## Your goal
Each entry below is to be duplicated verbatim.

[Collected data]
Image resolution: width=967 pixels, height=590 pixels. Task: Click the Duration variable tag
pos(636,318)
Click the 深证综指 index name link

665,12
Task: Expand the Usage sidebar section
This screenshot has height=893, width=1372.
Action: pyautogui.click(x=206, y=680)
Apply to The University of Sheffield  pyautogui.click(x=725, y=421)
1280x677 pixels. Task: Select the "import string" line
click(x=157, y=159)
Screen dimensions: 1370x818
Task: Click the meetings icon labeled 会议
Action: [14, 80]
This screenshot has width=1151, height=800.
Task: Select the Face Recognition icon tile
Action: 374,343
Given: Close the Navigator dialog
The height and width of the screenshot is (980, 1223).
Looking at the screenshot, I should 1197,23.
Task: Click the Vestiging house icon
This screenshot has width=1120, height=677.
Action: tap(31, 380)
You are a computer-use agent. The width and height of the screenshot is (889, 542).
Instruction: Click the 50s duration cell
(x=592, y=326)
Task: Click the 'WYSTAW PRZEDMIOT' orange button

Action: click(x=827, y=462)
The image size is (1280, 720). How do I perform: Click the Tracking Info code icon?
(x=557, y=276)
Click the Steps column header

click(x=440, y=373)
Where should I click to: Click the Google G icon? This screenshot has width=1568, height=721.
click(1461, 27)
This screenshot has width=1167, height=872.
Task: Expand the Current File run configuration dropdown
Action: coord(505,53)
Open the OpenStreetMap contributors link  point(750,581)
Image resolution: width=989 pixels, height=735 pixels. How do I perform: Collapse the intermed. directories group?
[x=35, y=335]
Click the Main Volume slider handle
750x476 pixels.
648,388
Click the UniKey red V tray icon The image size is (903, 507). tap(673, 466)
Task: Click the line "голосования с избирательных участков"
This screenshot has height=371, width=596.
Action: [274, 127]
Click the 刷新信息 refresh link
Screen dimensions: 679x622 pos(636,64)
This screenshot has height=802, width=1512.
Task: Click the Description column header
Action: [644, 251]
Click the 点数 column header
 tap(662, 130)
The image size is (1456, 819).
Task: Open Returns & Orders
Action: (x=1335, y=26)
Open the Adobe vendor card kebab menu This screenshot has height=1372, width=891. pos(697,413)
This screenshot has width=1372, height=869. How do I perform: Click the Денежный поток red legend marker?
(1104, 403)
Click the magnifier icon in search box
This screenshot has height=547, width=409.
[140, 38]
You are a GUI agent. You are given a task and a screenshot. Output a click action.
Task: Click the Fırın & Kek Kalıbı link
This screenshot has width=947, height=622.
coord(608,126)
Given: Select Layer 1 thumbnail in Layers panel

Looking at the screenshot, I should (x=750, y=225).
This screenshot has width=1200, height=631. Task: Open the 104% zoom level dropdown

## Finished task
Image resolution: width=967 pixels, height=590 pixels. Task: Click the Duration variable tag
pos(636,318)
Click the 深证综指 index name link

665,12
Task: Expand the Usage sidebar section
This screenshot has height=893, width=1372.
Action: pyautogui.click(x=206, y=680)
Apply to The University of Sheffield  pyautogui.click(x=725, y=421)
1280x677 pixels. Task: Select the "import string" line
click(x=157, y=159)
Screen dimensions: 1370x818
Task: Click the meetings icon labeled 会议
Action: [14, 80]
This screenshot has width=1151, height=800.
Task: Select the Face Recognition icon tile
Action: 374,343
Given: Close the Navigator dialog
The height and width of the screenshot is (980, 1223).
Looking at the screenshot, I should 1197,23.
Task: Click the Vestiging house icon
This screenshot has width=1120, height=677.
Action: tap(31, 380)
You are a computer-use agent. The width and height of the screenshot is (889, 542).
Instruction: Click the 50s duration cell
(x=592, y=326)
Task: Click the 'WYSTAW PRZEDMIOT' orange button

Action: click(x=827, y=462)
The image size is (1280, 720). How do I perform: Click the Tracking Info code icon?
(x=557, y=276)
Click the Steps column header

click(x=440, y=373)
Where should I click to: Click the Google G icon? This screenshot has width=1568, height=721.
click(1461, 27)
This screenshot has width=1167, height=872.
Task: Expand the Current File run configuration dropdown
Action: coord(505,53)
Open the OpenStreetMap contributors link  point(750,581)
Image resolution: width=989 pixels, height=735 pixels. How do I perform: Collapse the intermed. directories group?
[x=35, y=335]
Click the Main Volume slider handle
750x476 pixels.
648,388
Click the UniKey red V tray icon The image size is (903, 507). tap(673, 466)
Task: Click the line "голосования с избирательных участков"
This screenshot has height=371, width=596.
Action: [274, 127]
Click the 刷新信息 refresh link
Screen dimensions: 679x622 pos(636,64)
This screenshot has height=802, width=1512.
Task: Click the Description column header
Action: [644, 251]
Click the 点数 column header
 tap(662, 130)
The image size is (1456, 819).
Task: Open Returns & Orders
Action: (x=1335, y=26)
Open the Adobe vendor card kebab menu This screenshot has height=1372, width=891. pos(697,413)
This screenshot has width=1372, height=869. How do I perform: Click the Денежный поток red legend marker?
(1104, 403)
Click the magnifier icon in search box
This screenshot has height=547, width=409.
[140, 38]
You are a GUI agent. You are given a task and a screenshot. Output a click action.
Task: Click the Fırın & Kek Kalıbı link
This screenshot has width=947, height=622.
coord(608,126)
Given: Select Layer 1 thumbnail in Layers panel

Looking at the screenshot, I should (x=750, y=225).
This screenshot has width=1200, height=631. Task: Open the 104% zoom level dropdown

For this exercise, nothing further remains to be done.